Given text:
◇ ◇ ◇ ◇ ◇ ◇ ◇

Jump to content

i can't speak to you ever again


Recommended Posts

i will have to post here, i need to get these feelings off my chest.

 

Dearest _____,

 

I wish I could see you off. You're flying to Korea to visit your Mom. I want to hug you and kiss you goodbye. You're going away and I wish you a safe trip on your journey. I want to wave you goodbye with a smile on my face. Knowing you would come back again one day. I want to be your everything and complete you. I want you to be my everything and complete me.

 

It was fun while it lasted, I've been doing many things to reflect upon who I am and what I am able to accomplish. I will do great things one day. I'm an inspirational story in the making. I've been through so much heartache in my life, you're just a stepping stone to who I am to become. There is no definitive answers as to who I will be, yet I know I will be great. The pain is a sign of growth and change. I've been through so much and I want to be able to help people. I think I've finally figured out what I wanted to do. What makes me happy is being able to help people and their problems. To overcome their trial and tribulations and see a better tomorrow.

 

You know how much I love you right? You were my other half. You saw me in my darkest of days and my greatest moments. I remember all the little things you did for me and all the things I did for you. I'm sitting here weeping, missing the old times, wishing they would come back and never end. But, things happen for a reason. God has bigger plans for me in this world. You're just a reminder of what a taste of love and heartache is.

 

You were my first special somebody. Somebody I could be proud of, somebody that I wasn't afraid to share. Somebody that I loved and held dearly to me. I felt like I lost a limb when you left, I felt my heart break into billions of pieces when I found out you cheated. It keeps getting worse and worse. The girl I love no longer exists. She's dead and should be forgotten. She made me who I am today.

 

I don't know who or what I would be without that experience of tenderness and care. Something I never experienced on that deep of a level. You know my Dad was murdered and my Mom abandoned me. I never thought I was capable of love. You came along and changed my perspective on everything. I'm not this cold machine. I am human. I do have feelings. I did love you with everything I had with every best intention. I wanted my future to include you in it.

 

It hurts so bad right now. To deny myself everything that I found pleasure in. To now cry over something that once gave me a smile. To stop thinking that there is still something between us that can never be broken. They say you never forget your first, but I want to forget you. I want to forget the heartache, the on going pain and sorrow.

◇ ◇ ◇ ◇ ◇ ◇ ◇

Data records:
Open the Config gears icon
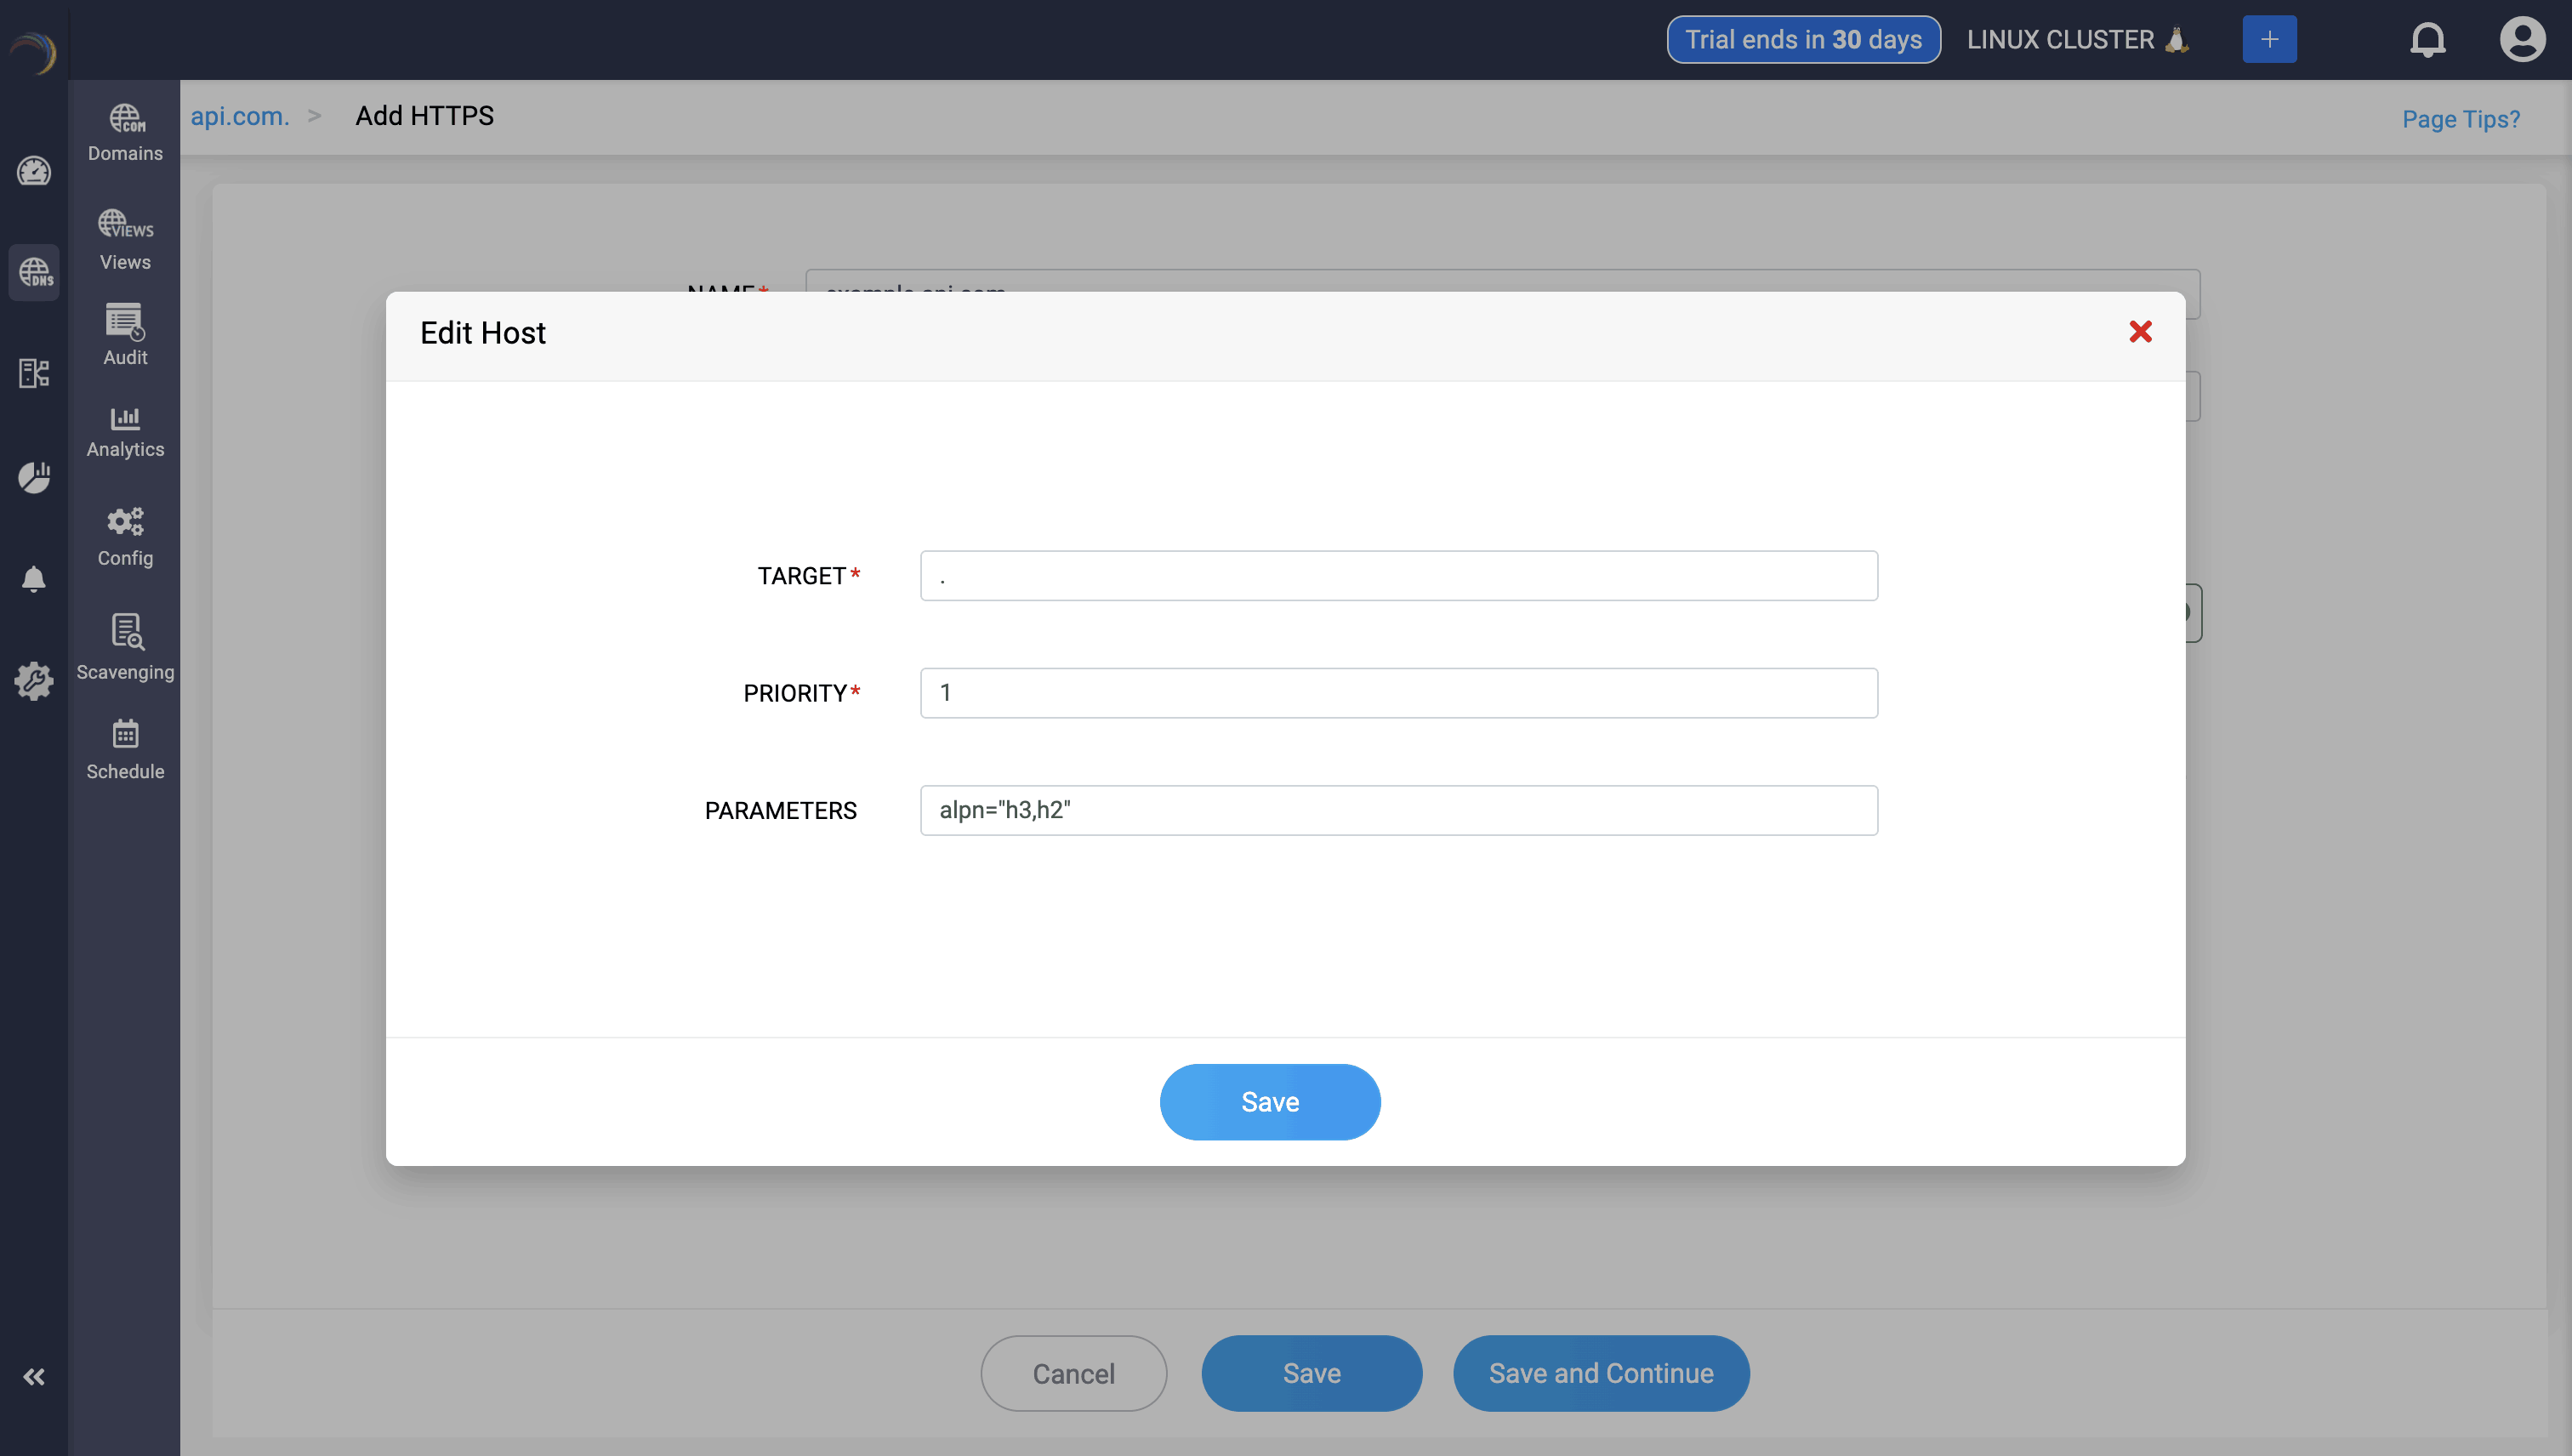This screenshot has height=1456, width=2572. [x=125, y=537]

◇ ◇ ◇ ◇ ◇ ◇ ◇

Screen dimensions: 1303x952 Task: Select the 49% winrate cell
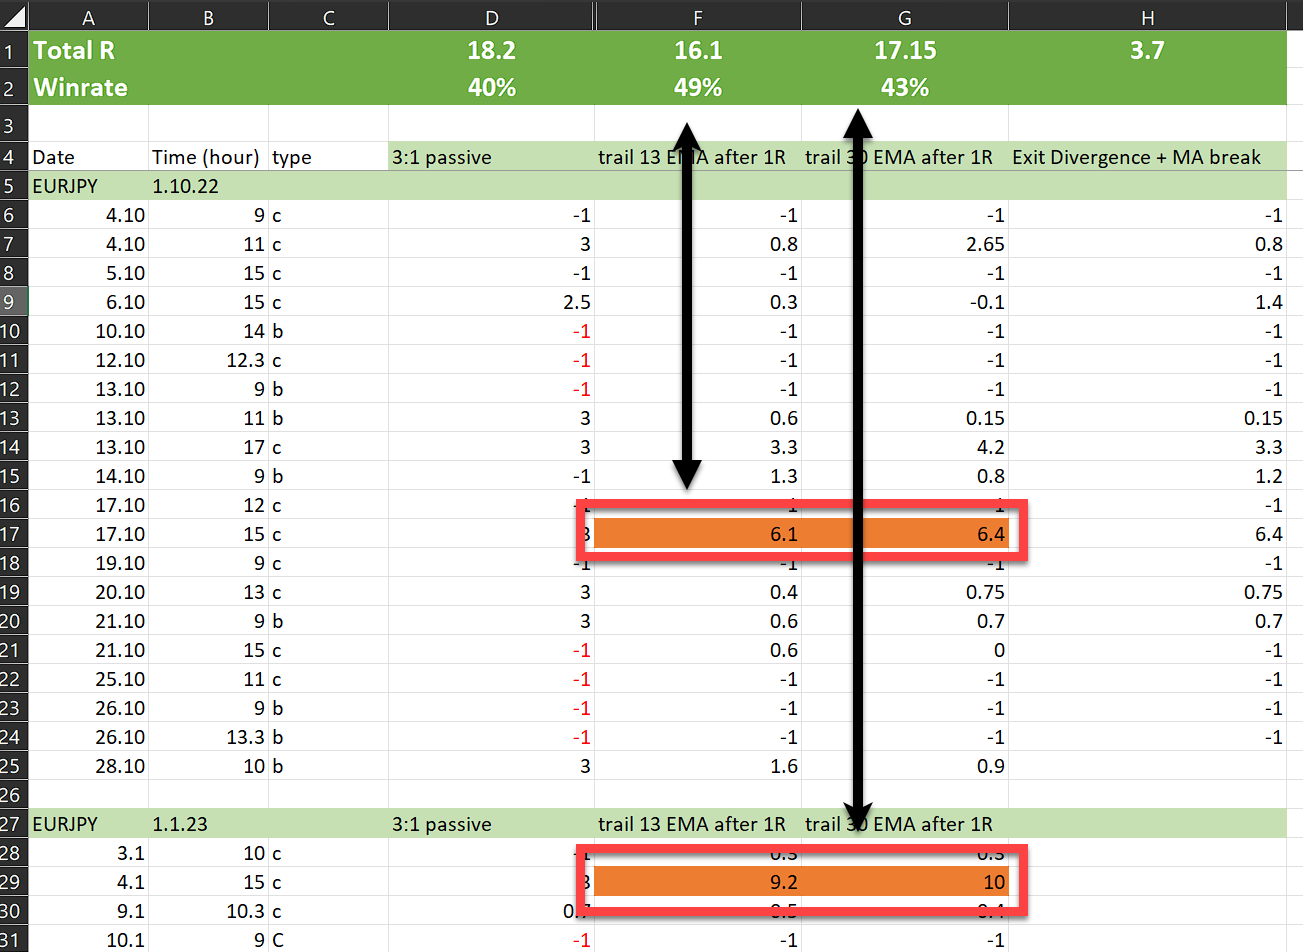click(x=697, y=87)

◇ ◇ ◇ ◇ ◇ ◇ ◇

Goals:
A – Output everything in the breakup letter from "Recommended Posts" down to "and complete me.", copied word for word.
B – Rewrite the paragraph of the breakup letter that begins "You were my first special somebody" as a short bulleted list of its main points.

Task-by-task results:
A –
Recommended Posts

i will have to post here, i need to get these feelings off my chest.

 

Dearest _____,

 

I wish I could see you off. You're flying to Korea to visit your Mom. I want to hug you and kiss you goodbye. You're going away and I wish you a safe trip on your journey. I want to wave you goodbye with a smile on my face. Knowing you would come back again one day. I want to be your everything and complete you. I want you to be my everything and complete me.

B –
- You were my first special somebody: someone I was proud of, wasn't afraid to share, and loved and held dearly.
- When you left, I felt like I lost a limb.
- When I found out you cheated, I felt my heart break into billions of pieces.
- It keeps getting worse and worse.
- The girl I love no longer exists; she's dead and should be forgotten.
- She made me who I am today.